Considerations in determining capital
and revenue expenditures
The basic considerations to differentiate between capital and revenue
expenditures are:
Expenditure on purchase of goods is revenue expenditure. Expenditure on
purchase of asset is capital expenditure. Whether an item of expenditure is
goods or asset depends on the nature of business. Goods include articles or
commodities in which the business is dealing with. For example, for a trader
dealing in furniture, purchase of furniture is revenue expenditure but for any
other trade, the purchase of furniture should be treated as capital expenditure
and shown in the balance sheet as asset. Therefore, the nature of business is
very important criteria in classifying expenditure between capital and revenue.
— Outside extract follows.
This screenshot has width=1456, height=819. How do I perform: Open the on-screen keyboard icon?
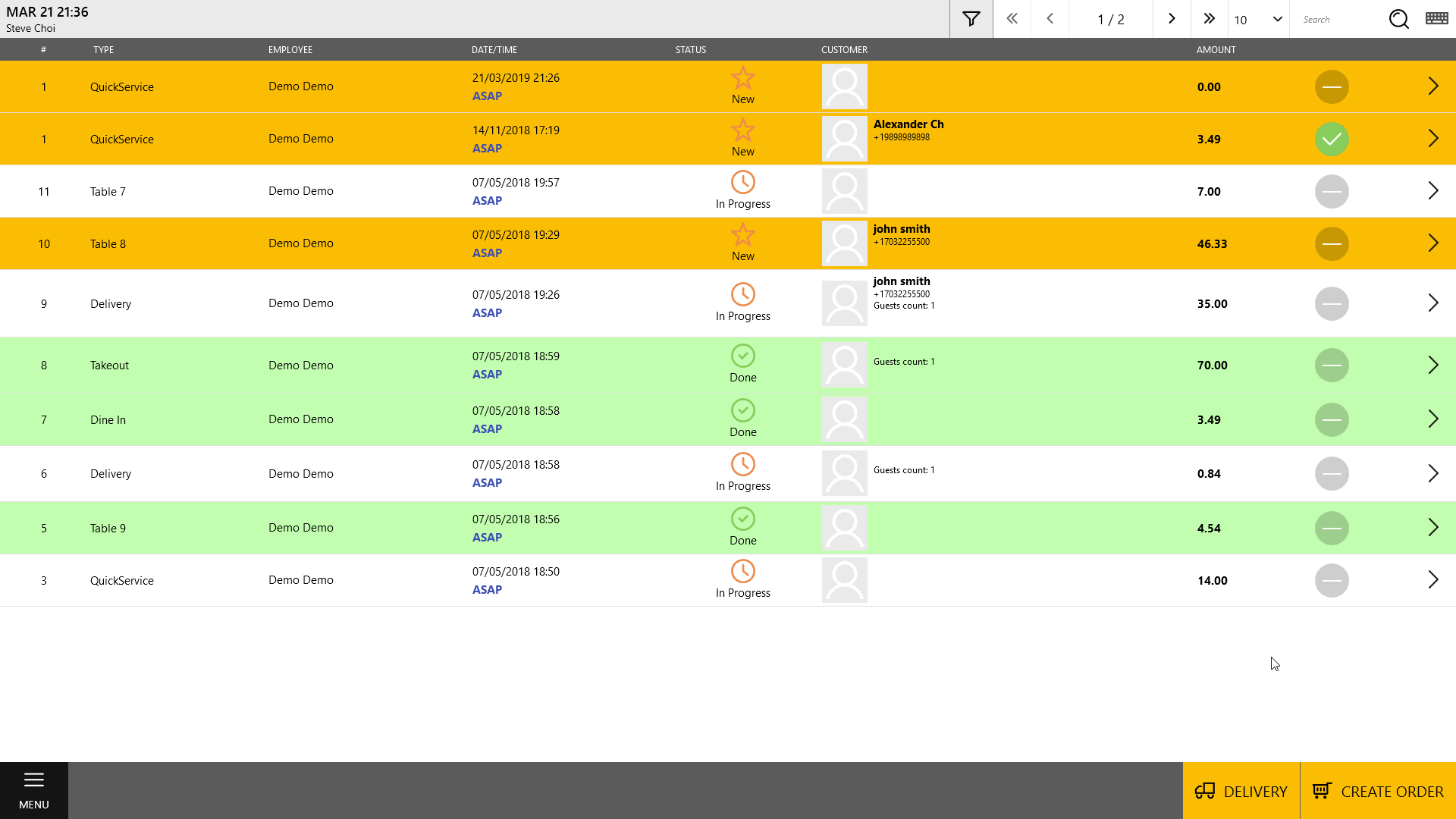[1436, 19]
If expenditure helps to generate income or revenue in the current accounting
period, it is revenue expenditure. On the other hand, if expenditure helps to
generate revenue for more than one accounting period, it is capital
expenditure.
If expenditure is incurred in the normal course of maintenance of an
asset, it is revenue expenditure. On the other hand, if expenditure is incurred
for major repair of an asset which increases its productive capacity, it is
capital expenditure.
Relative proportion of the amount involved is considered in
distinguishing between revenue expenditure and capital expenditure. If the
amount of expenditure is material, it is treated as capital expenditure even if
the expenditure does not increase the productive capacity of the asset. On the
other hand, when the amount of expenditure is immaterial, it is treated as
revenue even if the benefit of the expenditure extends beyond one accounting
period. For example cost of waste basket is treated as revenue expenditure.